What the task requires: Output each record exactly, excluding pictures.
►
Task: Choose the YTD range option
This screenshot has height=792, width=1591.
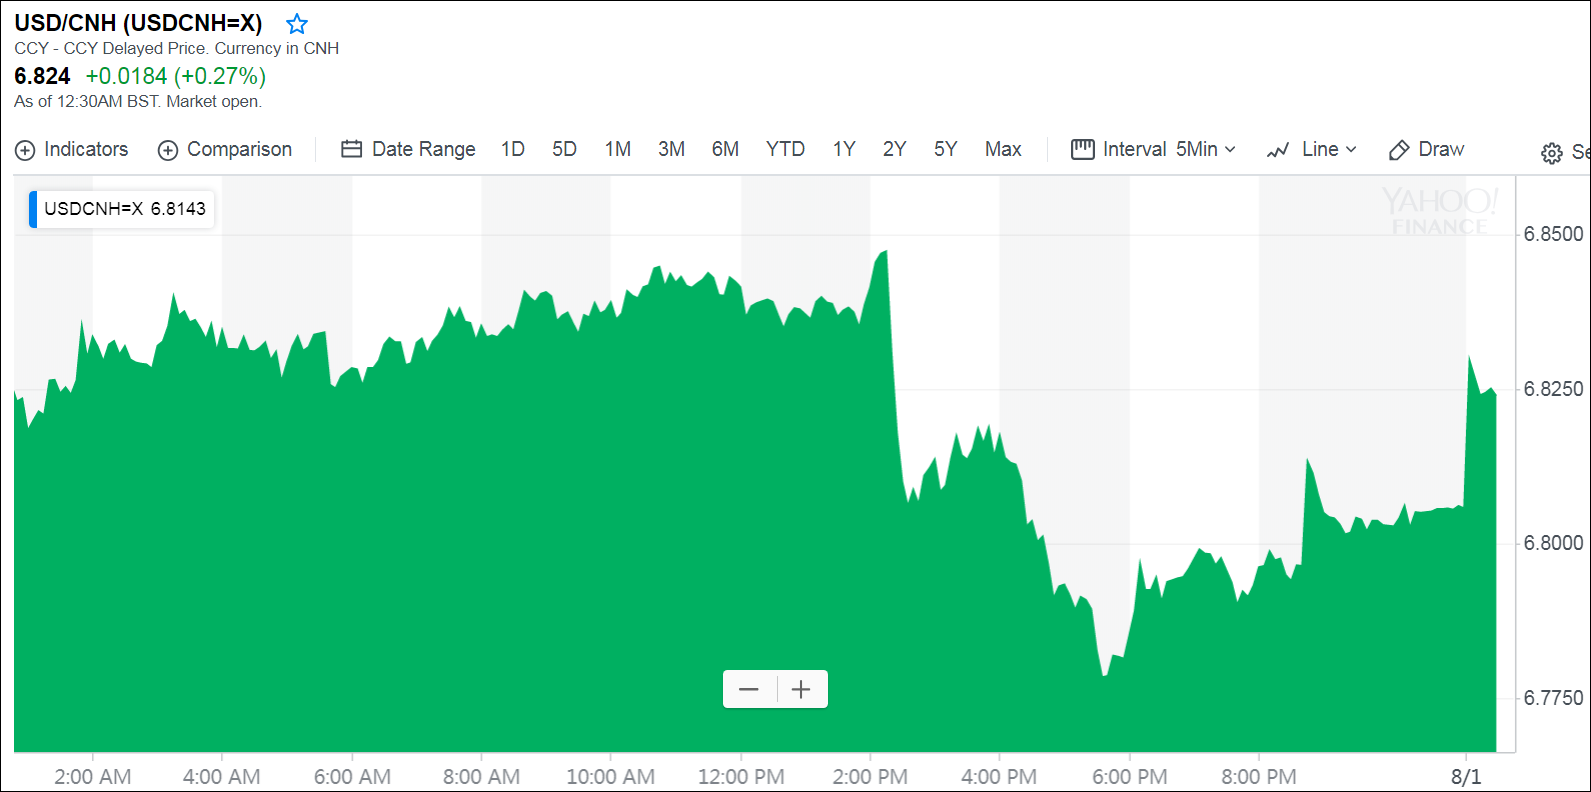Action: click(785, 149)
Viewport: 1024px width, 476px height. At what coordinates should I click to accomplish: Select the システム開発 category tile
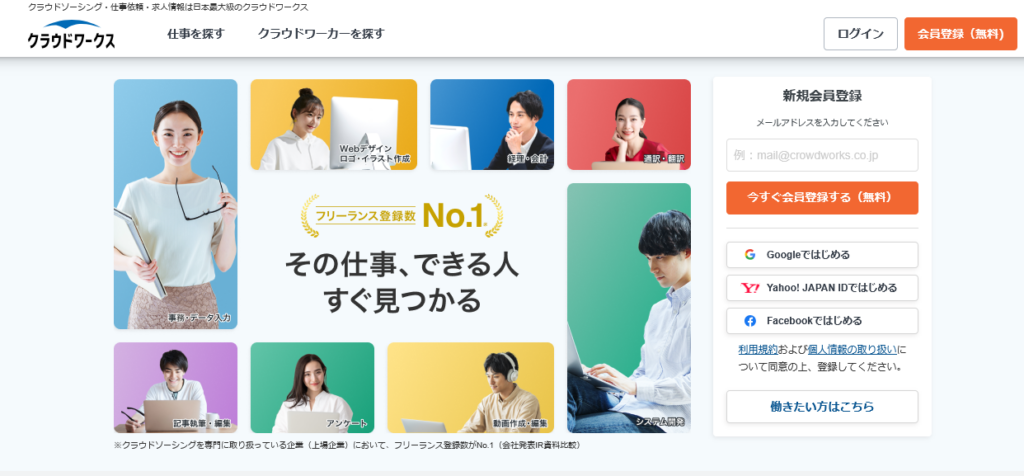coord(629,308)
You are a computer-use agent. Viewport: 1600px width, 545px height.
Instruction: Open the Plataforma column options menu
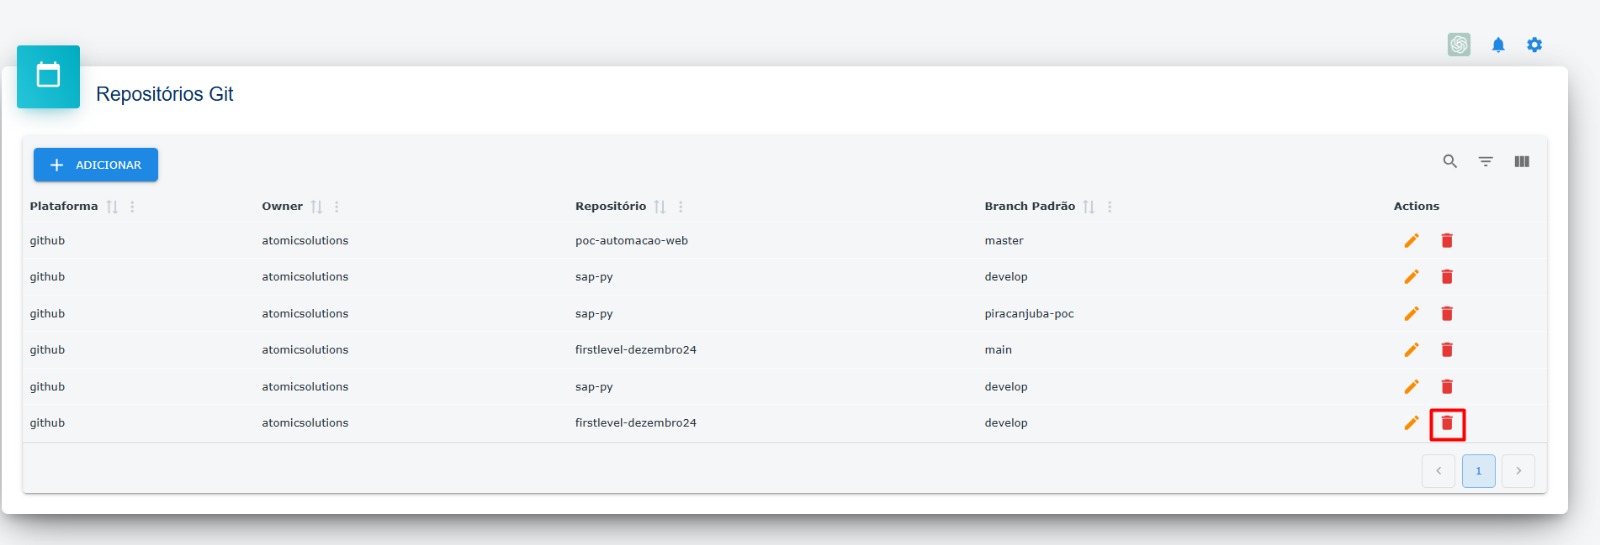pos(132,207)
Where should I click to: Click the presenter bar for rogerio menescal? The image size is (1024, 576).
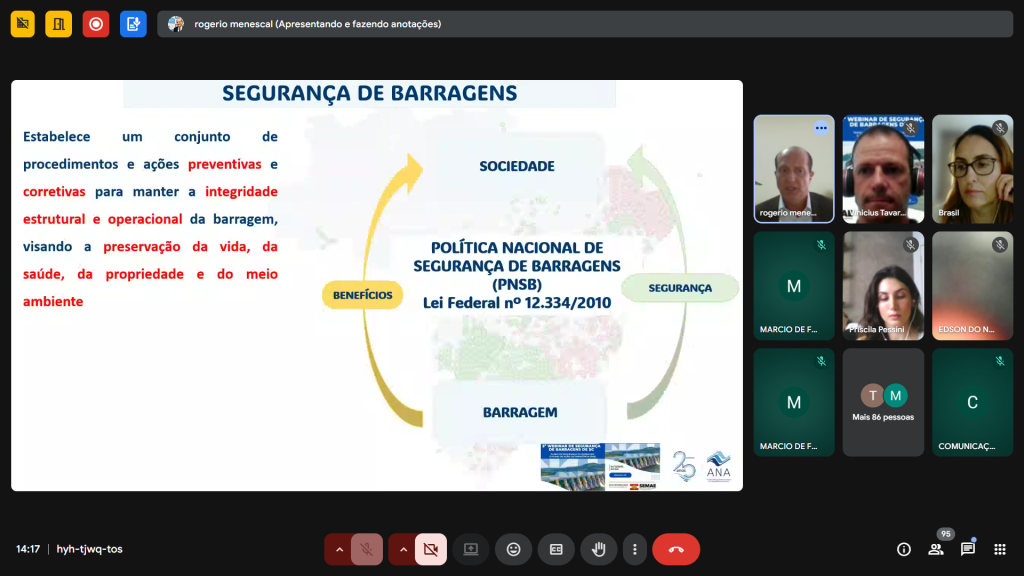point(586,24)
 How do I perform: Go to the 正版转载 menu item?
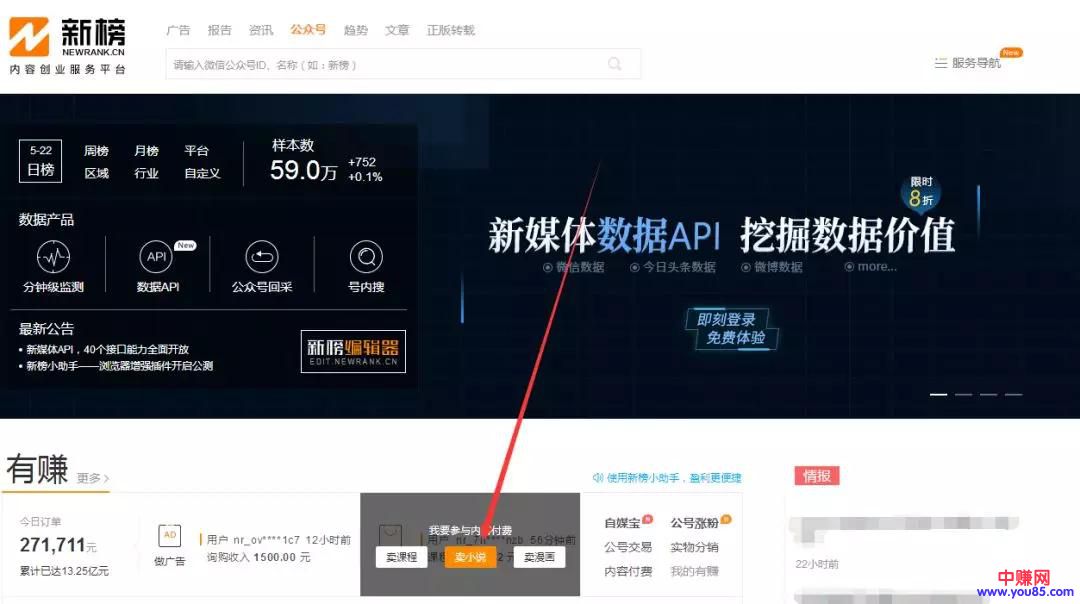(450, 30)
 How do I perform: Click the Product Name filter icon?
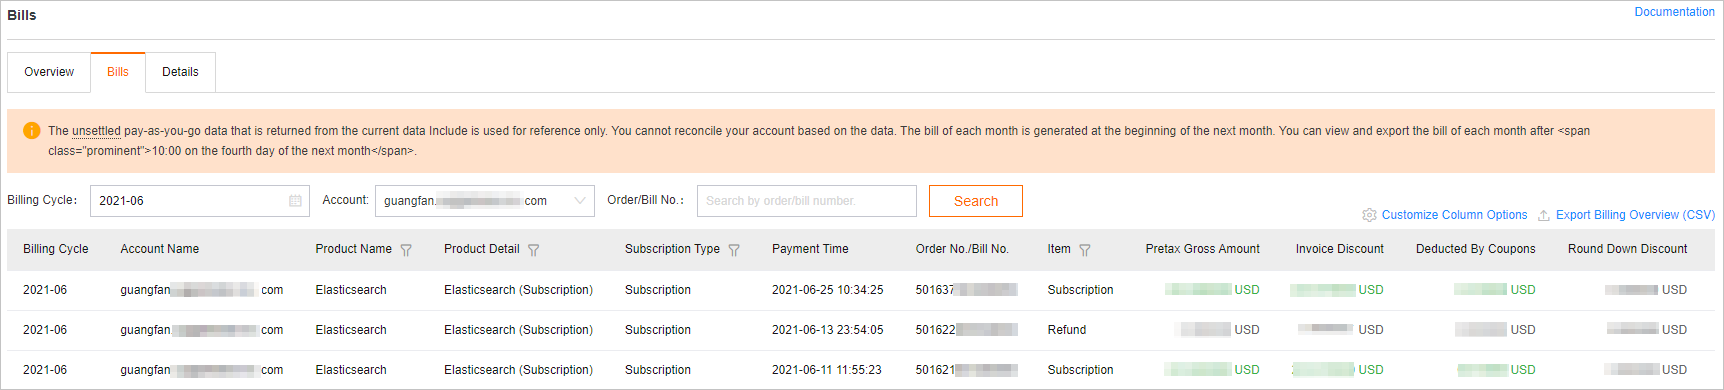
◄
Answer box:
Task: Choose the YTD range option
This screenshot has height=792, width=1591.
Action: click(785, 149)
Viewport: 1024px width, 476px height. At what coordinates should I click to accomplish: Select the システム開発 category tile
coord(629,308)
You are a computer-use agent. Viewport: 1600px width, 545px height.
Instruction: Open the Plataforma column options menu
pos(132,207)
Where should I click to: Click the presenter bar for rogerio menescal? The image size is (1024, 576).
point(586,24)
 How do I perform: Go to the 正版转载 menu item?
(450, 30)
 How do I perform: Click the Product Name filter icon?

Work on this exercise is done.